§ WHAT YOU HAVE TO DO
Restate word for word the part of the material that runs from the line containing "Instruction: Open MailerLite settings" through its final line, inclusive, minus the pictures.
Top of DATA SHOWN
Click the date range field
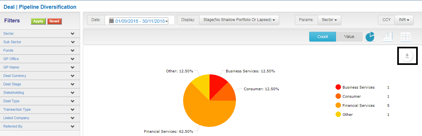 point(140,21)
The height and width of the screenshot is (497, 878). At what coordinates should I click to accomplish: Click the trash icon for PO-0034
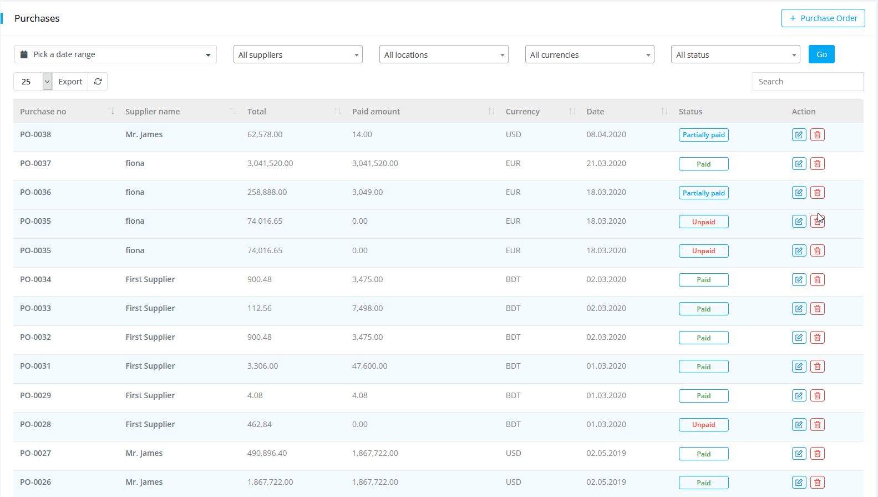[x=817, y=280]
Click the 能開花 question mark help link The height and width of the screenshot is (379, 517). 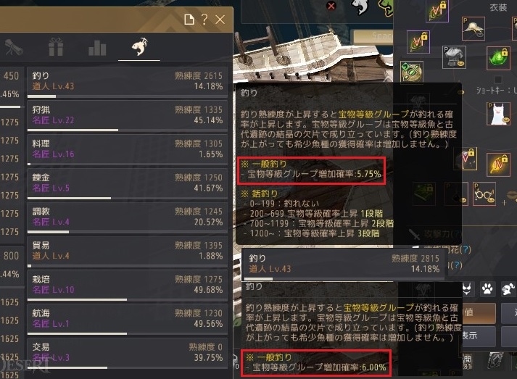465,250
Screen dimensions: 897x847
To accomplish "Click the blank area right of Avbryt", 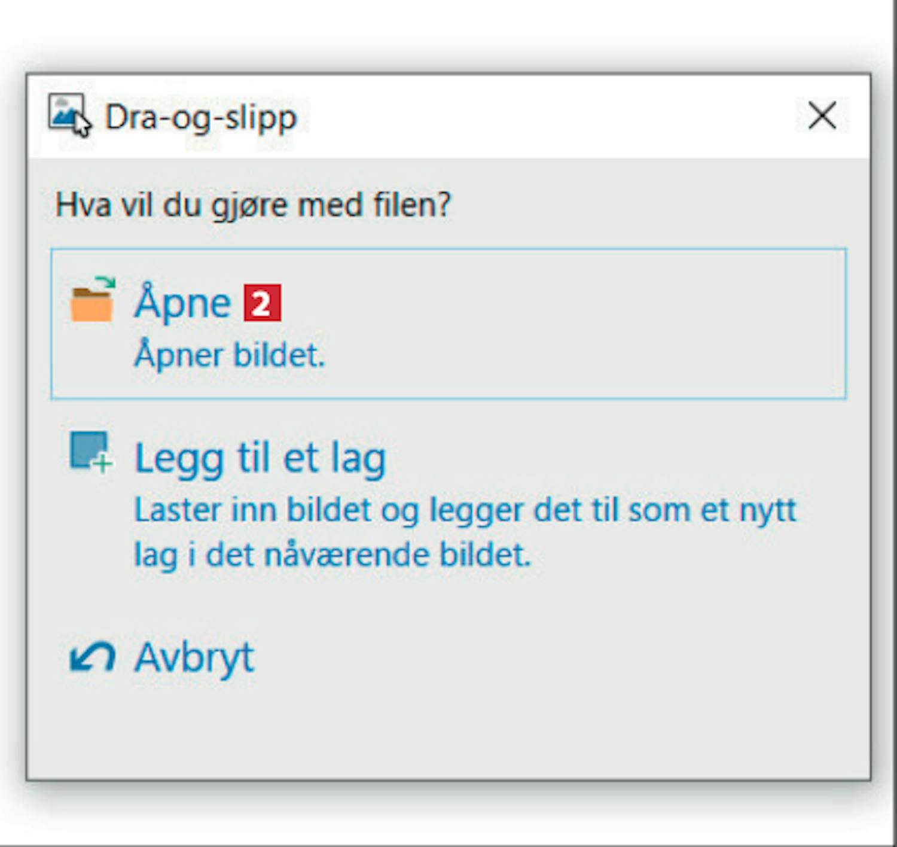I will (538, 658).
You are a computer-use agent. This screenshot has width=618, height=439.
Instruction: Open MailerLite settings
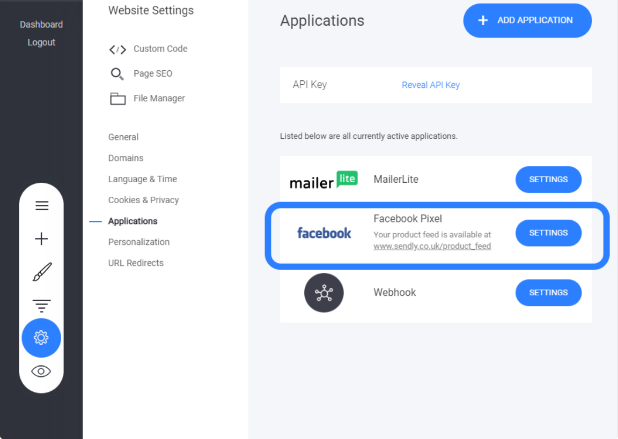pos(548,180)
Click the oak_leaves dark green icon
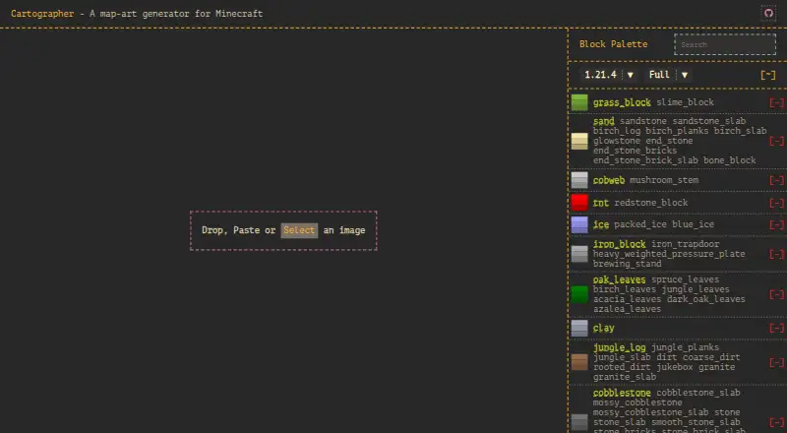This screenshot has height=433, width=787. tap(579, 294)
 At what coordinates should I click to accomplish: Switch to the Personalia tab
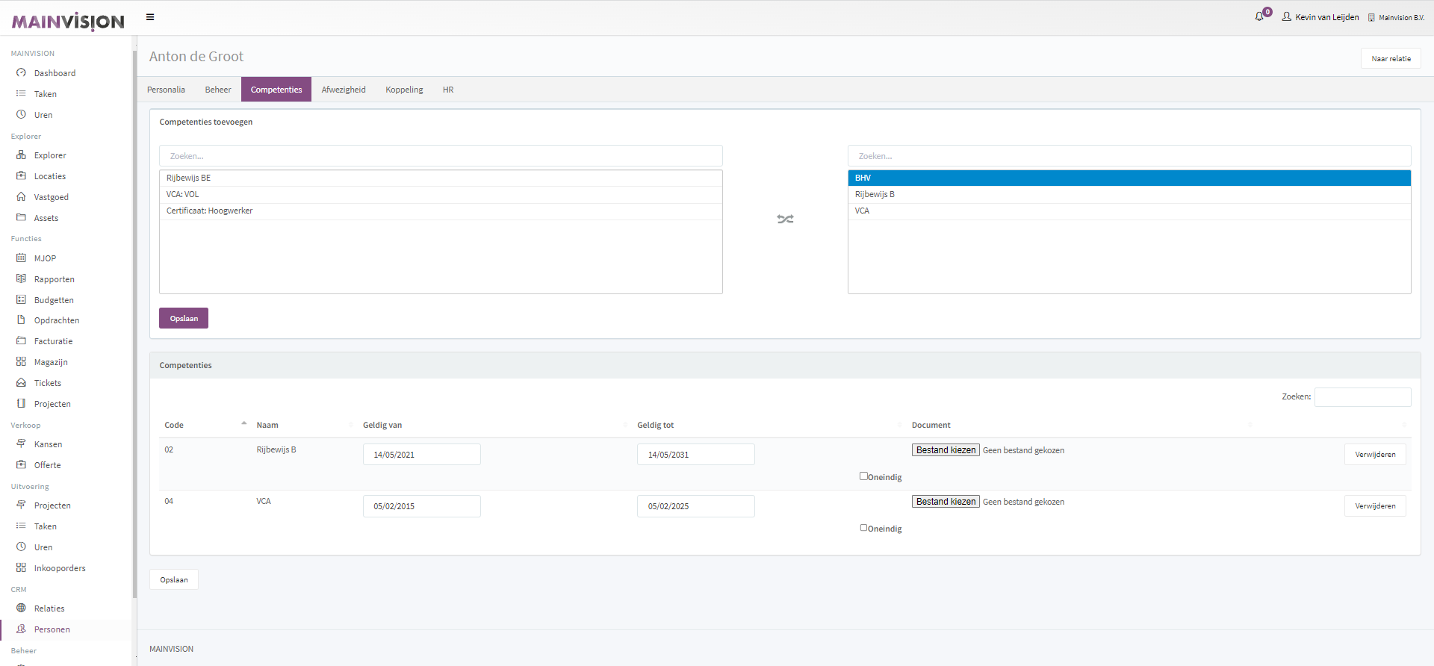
Bottom of DATA SHOWN
§ WRITTEN RESPONSE
Instruction: Open MailerLite settings
pos(548,180)
Click the oak_leaves dark green icon
This screenshot has height=433, width=787. tap(579, 294)
 At what coordinates should I click to accomplish: Switch to the Personalia tab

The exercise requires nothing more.